The required result is an exact copy of every line from the one with "The image size" through the last line below, with the pictures left out.

** Opening Source information block **

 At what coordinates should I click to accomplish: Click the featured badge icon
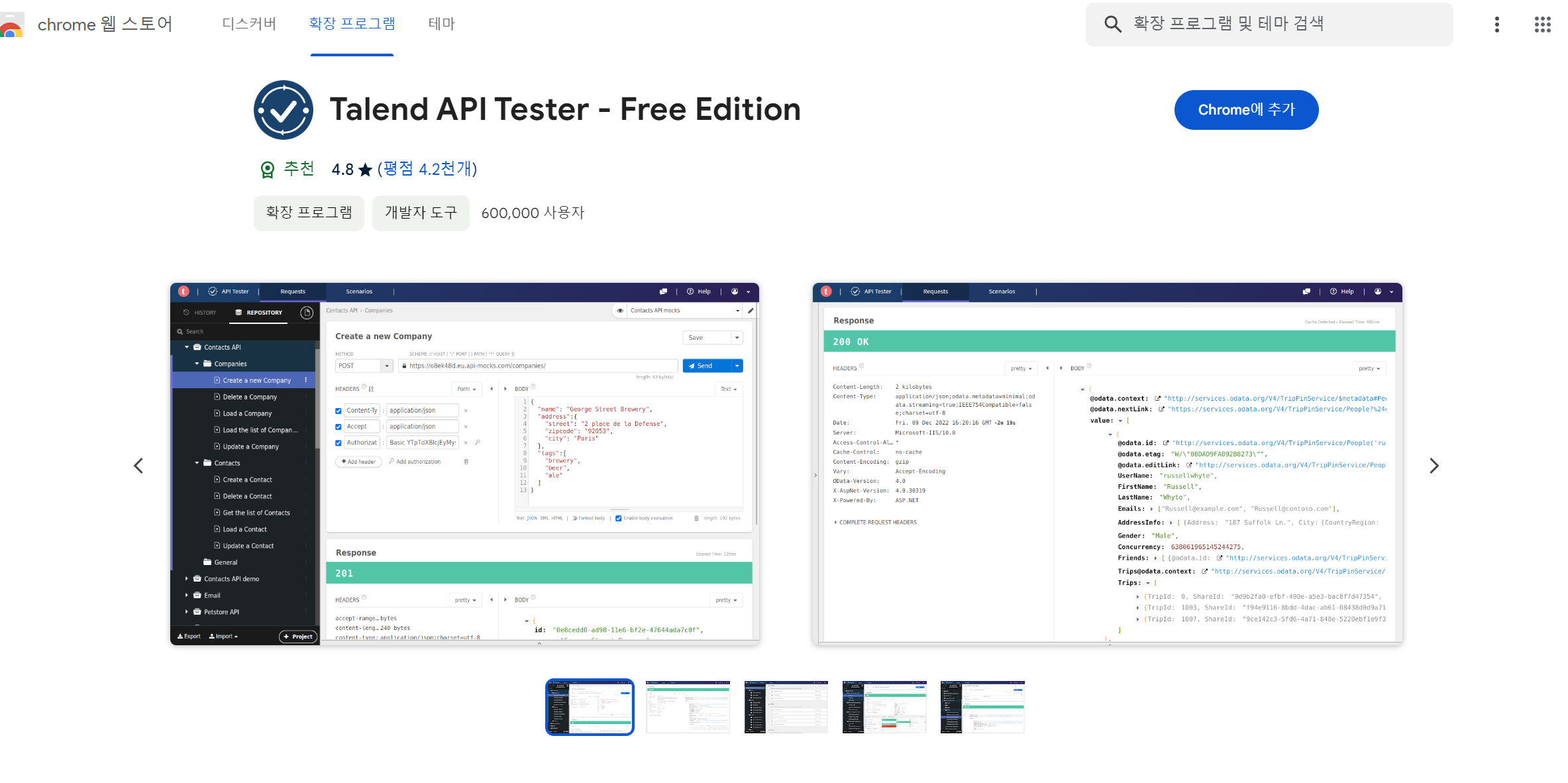[267, 170]
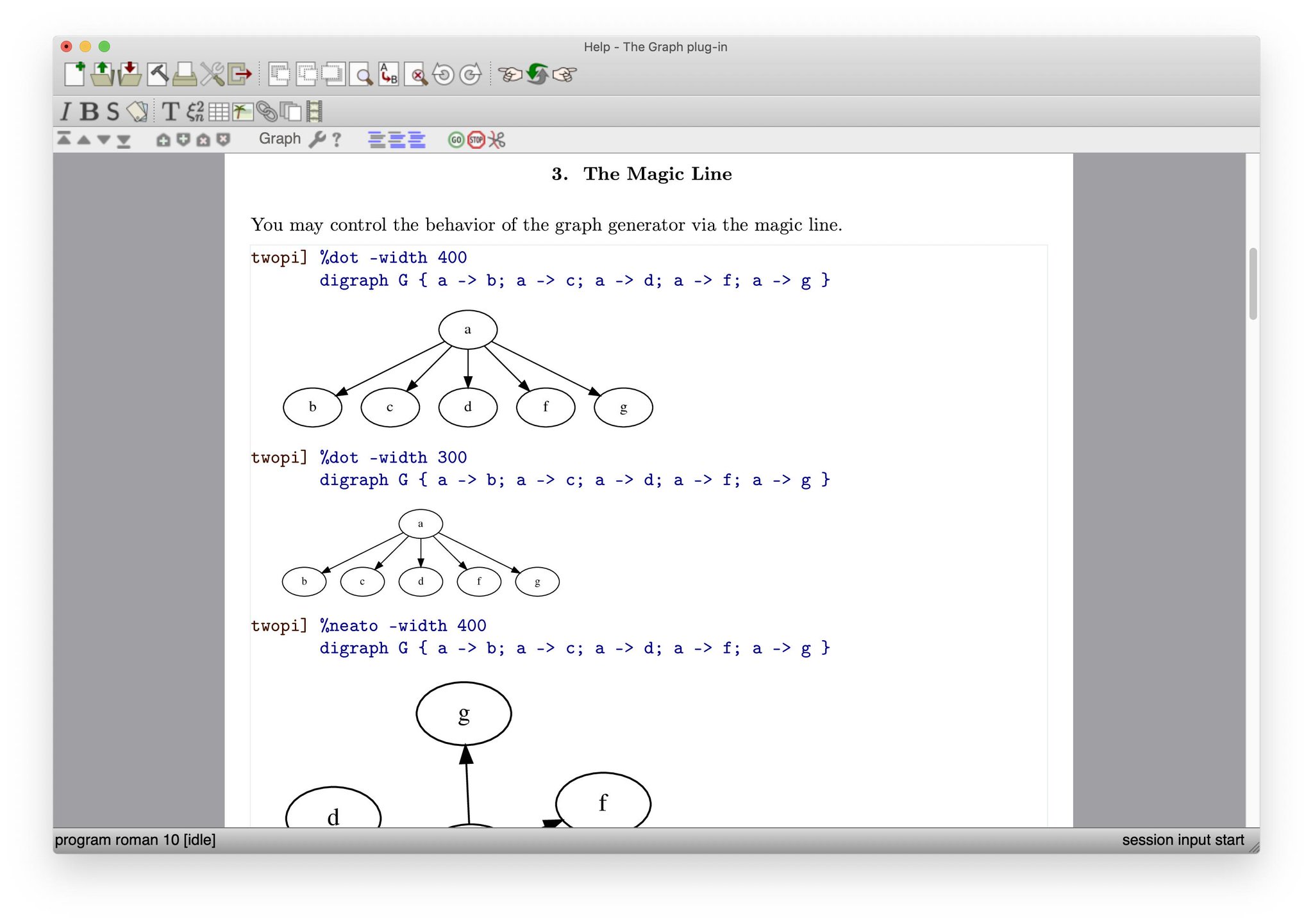This screenshot has height=924, width=1313.
Task: Insert a mathematical formula
Action: click(x=196, y=111)

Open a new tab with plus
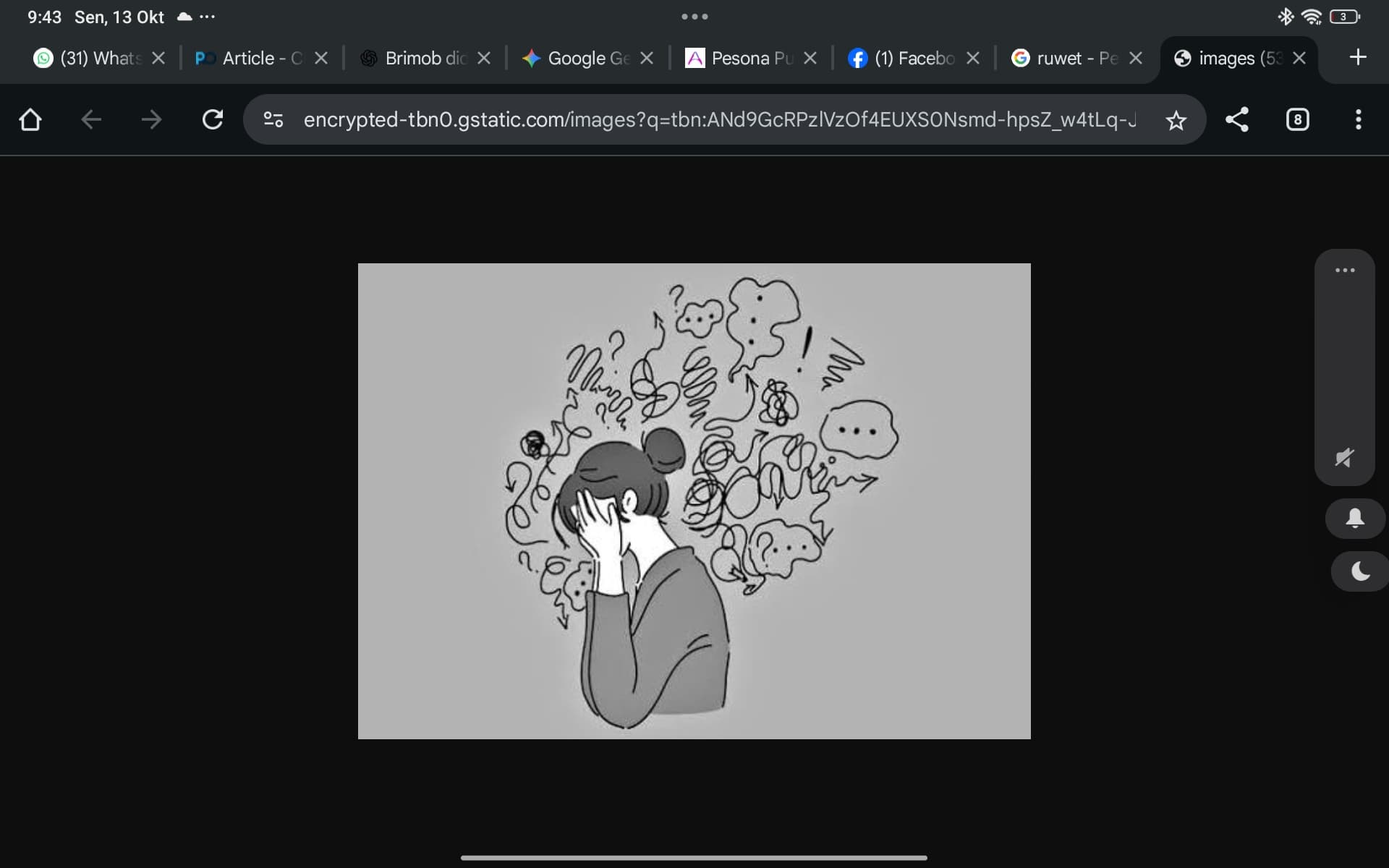pos(1358,57)
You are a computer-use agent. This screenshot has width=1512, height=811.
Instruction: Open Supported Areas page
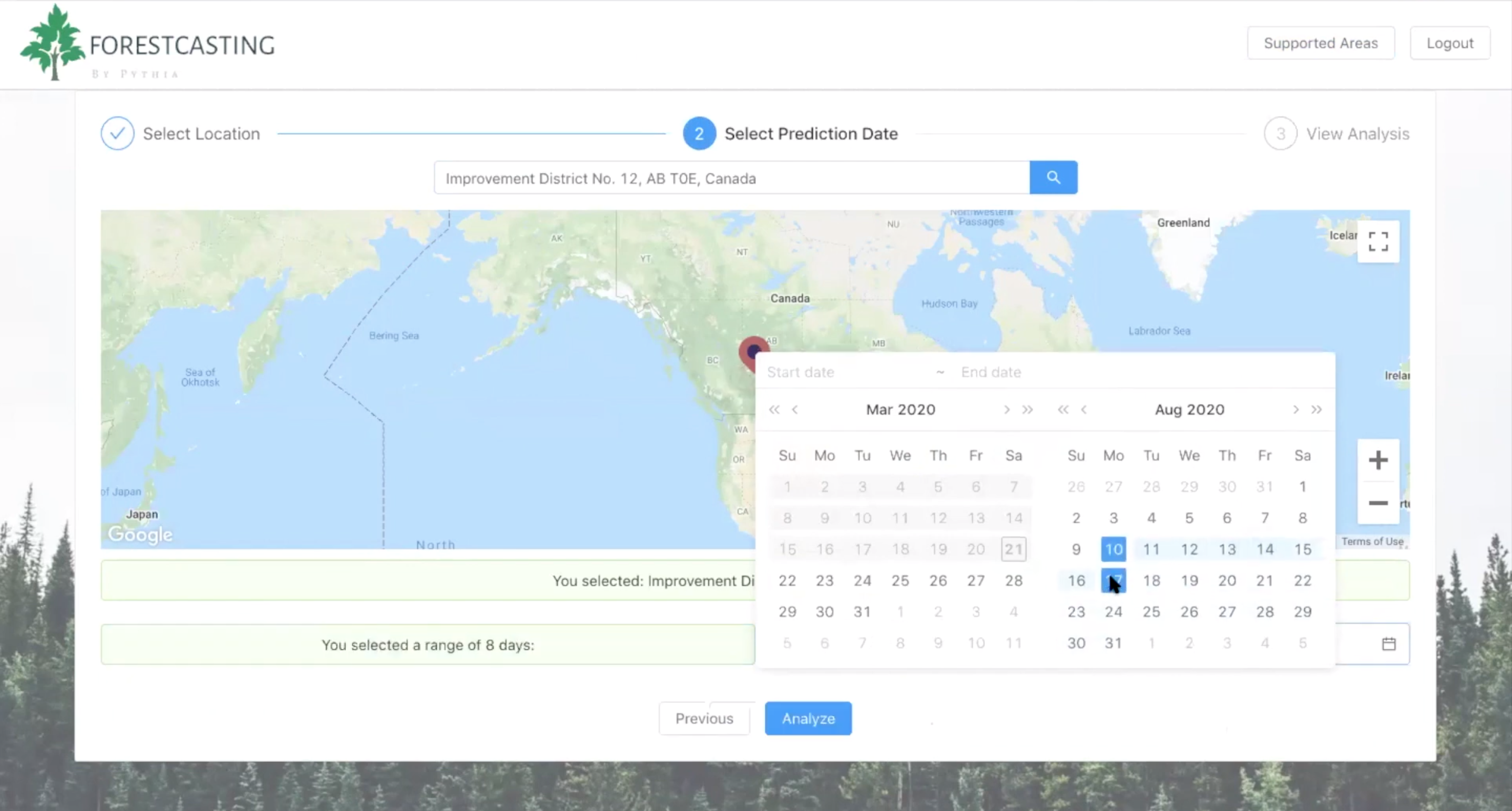pyautogui.click(x=1320, y=43)
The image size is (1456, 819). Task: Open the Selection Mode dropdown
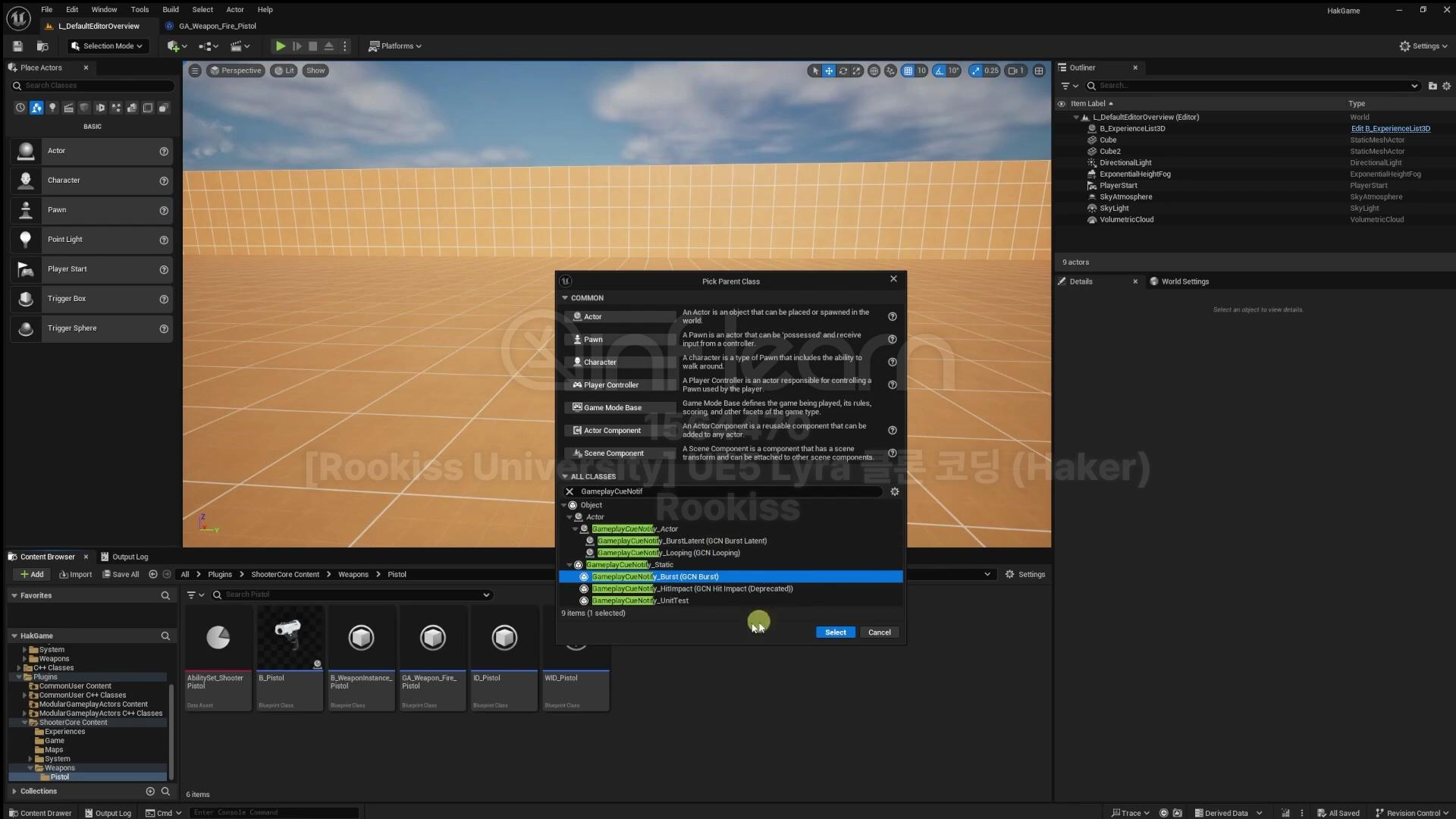click(107, 46)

** Closing Source information block **

Response area:
The image size is (1456, 819). Task: Open the Selection Mode dropdown
click(107, 46)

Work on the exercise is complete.